And it came to pass that as I read, my eyes fell shut, and forthwith I drifted off into a place that was without form and void, and I recalled the beginning of time in the Garden of Eatin’ when the earth was new, and lo, I was there. I lay cradled, just a little baby, naked as a pinto bean, all chubby and pink as a little piglet, in a big green cabbage leaf glistening with dewdrops.

And I was happy just snuggling there, goo-gooing, with not a care in the world nor a wicked thought.

I was giggling and thrashing my little fists in the air, when up slithered Sneaky Snake, intent on disturbing my perfect innocence and bliss--and, as the story goes, the innocence and bliss of all mankind.

And the serpent opened his mouth and said unto me, talking like King James: “Dost thou know thou art naked?”

And I lifted my head and looked down and realized that he spake the truth, and I let out a little squeal and covered up my little privates with my little hands.

And that was the beginning of my being so private about my privates.

And Sneaky Snake slithered off, pleased with himself, and grinning.

Then a while later I saw the Lord, disguised as a jack rabbit in overalls, walking upright out of the cornfield. He plucked up a carrot and, chewing it like a cigar, he took to running on tiptoes through the cabbage patch toward me calling out “Trixie? Oh, Trixie? Wherefore art thou, Trixie?”

And I was sore afraid. I reached up and pulled one side of the cabbage leaf over me as if I were a little wad of hamburger meat tucked into a cabbage roll, and along came the rabbit, nose twitching, and he said, “Why wert thou hiding from me?”

And I said, “Because I was naked and ashamed.”

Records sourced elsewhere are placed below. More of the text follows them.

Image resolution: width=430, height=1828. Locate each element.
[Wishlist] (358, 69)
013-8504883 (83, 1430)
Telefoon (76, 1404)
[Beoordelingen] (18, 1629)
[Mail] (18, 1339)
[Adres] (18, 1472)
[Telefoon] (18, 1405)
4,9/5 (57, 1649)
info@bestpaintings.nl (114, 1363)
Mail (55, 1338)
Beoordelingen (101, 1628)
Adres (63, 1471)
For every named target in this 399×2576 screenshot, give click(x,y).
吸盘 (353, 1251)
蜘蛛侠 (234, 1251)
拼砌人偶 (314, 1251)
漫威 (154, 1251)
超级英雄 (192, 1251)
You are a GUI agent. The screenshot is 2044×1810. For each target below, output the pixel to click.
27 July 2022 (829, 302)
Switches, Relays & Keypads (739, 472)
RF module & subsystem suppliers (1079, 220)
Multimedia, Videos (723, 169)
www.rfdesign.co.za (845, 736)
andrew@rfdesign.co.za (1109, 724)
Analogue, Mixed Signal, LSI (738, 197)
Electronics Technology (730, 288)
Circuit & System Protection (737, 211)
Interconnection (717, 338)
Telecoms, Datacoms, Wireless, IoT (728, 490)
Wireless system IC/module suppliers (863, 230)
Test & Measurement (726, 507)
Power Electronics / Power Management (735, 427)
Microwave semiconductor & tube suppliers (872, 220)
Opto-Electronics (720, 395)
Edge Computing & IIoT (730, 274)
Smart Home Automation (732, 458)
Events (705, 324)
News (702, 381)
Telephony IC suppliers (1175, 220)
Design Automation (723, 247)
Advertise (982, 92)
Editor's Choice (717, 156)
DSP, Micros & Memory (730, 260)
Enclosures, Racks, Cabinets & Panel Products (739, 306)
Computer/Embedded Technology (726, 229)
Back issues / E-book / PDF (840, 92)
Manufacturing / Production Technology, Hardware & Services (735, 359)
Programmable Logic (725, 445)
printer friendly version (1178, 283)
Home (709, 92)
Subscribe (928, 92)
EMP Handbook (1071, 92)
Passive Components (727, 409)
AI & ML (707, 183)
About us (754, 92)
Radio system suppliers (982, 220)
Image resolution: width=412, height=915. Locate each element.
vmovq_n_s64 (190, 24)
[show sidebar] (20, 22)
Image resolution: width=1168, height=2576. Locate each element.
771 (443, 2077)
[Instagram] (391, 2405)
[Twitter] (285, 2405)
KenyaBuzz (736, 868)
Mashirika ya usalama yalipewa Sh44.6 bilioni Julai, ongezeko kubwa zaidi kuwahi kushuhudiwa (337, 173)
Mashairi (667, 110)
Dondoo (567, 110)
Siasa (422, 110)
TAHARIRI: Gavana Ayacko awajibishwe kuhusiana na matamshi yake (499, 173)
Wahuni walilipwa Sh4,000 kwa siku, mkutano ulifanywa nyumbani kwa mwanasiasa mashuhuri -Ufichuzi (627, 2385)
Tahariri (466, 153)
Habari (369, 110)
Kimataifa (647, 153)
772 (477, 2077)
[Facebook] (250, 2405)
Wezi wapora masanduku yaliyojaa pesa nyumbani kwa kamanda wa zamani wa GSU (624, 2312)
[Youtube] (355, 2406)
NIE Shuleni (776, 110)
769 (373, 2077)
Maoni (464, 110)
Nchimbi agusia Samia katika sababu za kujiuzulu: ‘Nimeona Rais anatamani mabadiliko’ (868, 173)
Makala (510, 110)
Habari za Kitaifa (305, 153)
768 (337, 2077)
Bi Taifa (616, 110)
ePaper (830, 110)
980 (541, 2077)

“Who toldst thee thou wert naked?!!!”

So I thought real fast and I said unto him: “The snake is who told me! And Lord, when he told me I wast naked, I said unto him: ‘Get thee behind me Satan!’ I’ve got your number! And the area code is 666!"

And that was the beginning of my telling a big one whenever I thought it would save my butt.

And the Lord was pleased with me and said, “Well done, good and faithful servant. I shall reward thee with the crown of life.”

And forthwith the Lord placed on my head a little crown of gold he plucked from a queen bee in a nearby hive, and I lay there a while feeling mighty proud of what I’d done, giggling and drooling, kicking my happy little feet into the air.

And when I awoke this morning, I felt so light with delight, it took me a while to figure out I was not that sweet little morsel in the dewy cabbage leaf but a shriveled up, cantankerous old crow in a La-Z-boy recliner.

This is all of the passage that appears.